Task instructions: In the entries that follow, the lines from the one with "Screen dimensions: 928x886" through the one with "This screenshot has width=1333, height=814." are the ones to write out, exactly and with both ends included. Nothing else should appear.

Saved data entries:
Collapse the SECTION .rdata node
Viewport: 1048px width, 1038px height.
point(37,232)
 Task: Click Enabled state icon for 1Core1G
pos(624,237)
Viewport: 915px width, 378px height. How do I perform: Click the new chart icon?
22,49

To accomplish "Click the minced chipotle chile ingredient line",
==
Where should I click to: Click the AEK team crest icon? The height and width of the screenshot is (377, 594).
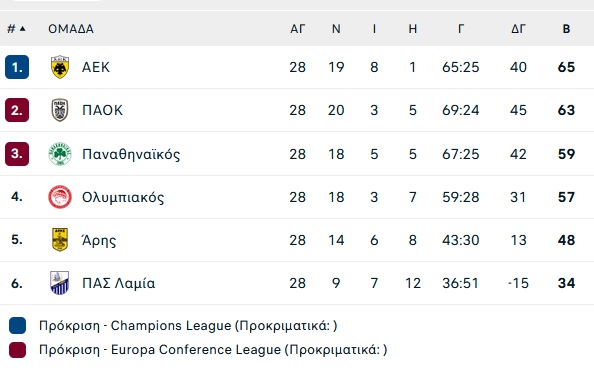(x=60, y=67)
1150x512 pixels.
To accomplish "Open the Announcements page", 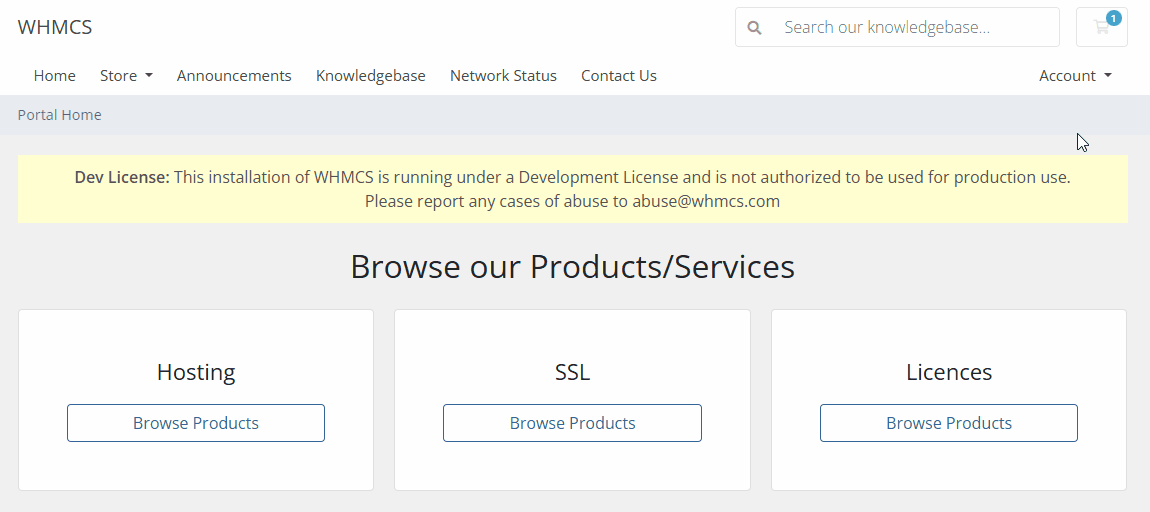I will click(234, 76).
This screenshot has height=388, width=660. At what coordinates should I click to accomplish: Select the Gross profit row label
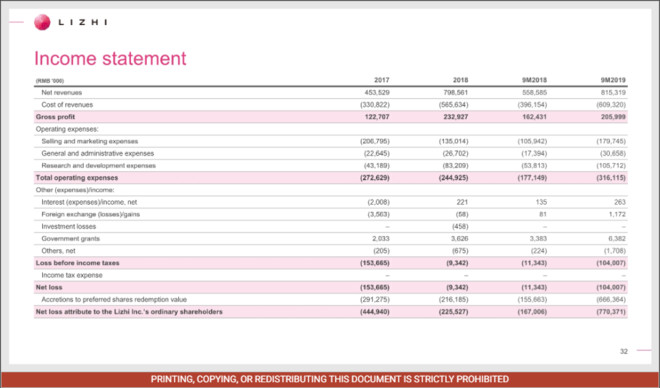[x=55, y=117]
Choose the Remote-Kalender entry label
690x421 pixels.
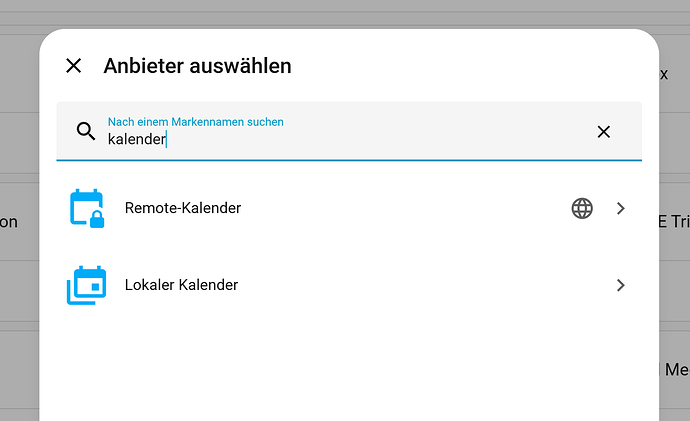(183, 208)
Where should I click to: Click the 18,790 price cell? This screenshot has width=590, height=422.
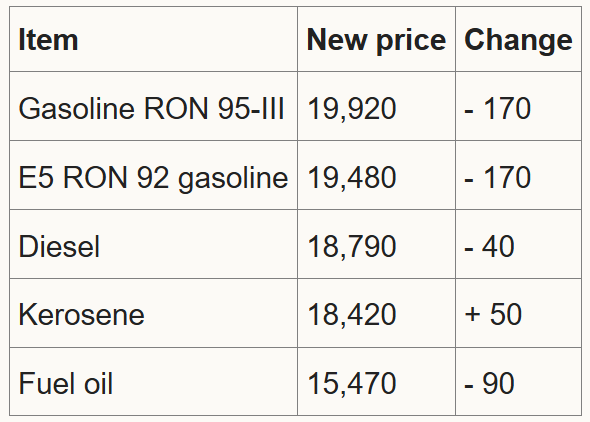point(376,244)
...
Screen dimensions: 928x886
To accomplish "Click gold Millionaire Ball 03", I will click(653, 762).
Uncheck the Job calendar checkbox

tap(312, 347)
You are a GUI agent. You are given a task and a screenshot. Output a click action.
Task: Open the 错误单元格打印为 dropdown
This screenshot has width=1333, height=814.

Answer section:
Screen dimensions: 928x886
To accomplish "Click gold Millionaire Ball 03", I will click(653, 762).
Uncheck the Job calendar checkbox

tap(312, 347)
You are a GUI agent. You are given a task and a screenshot. Output a click action.
Task: Open the 错误单元格打印为 dropdown
This screenshot has width=1333, height=814.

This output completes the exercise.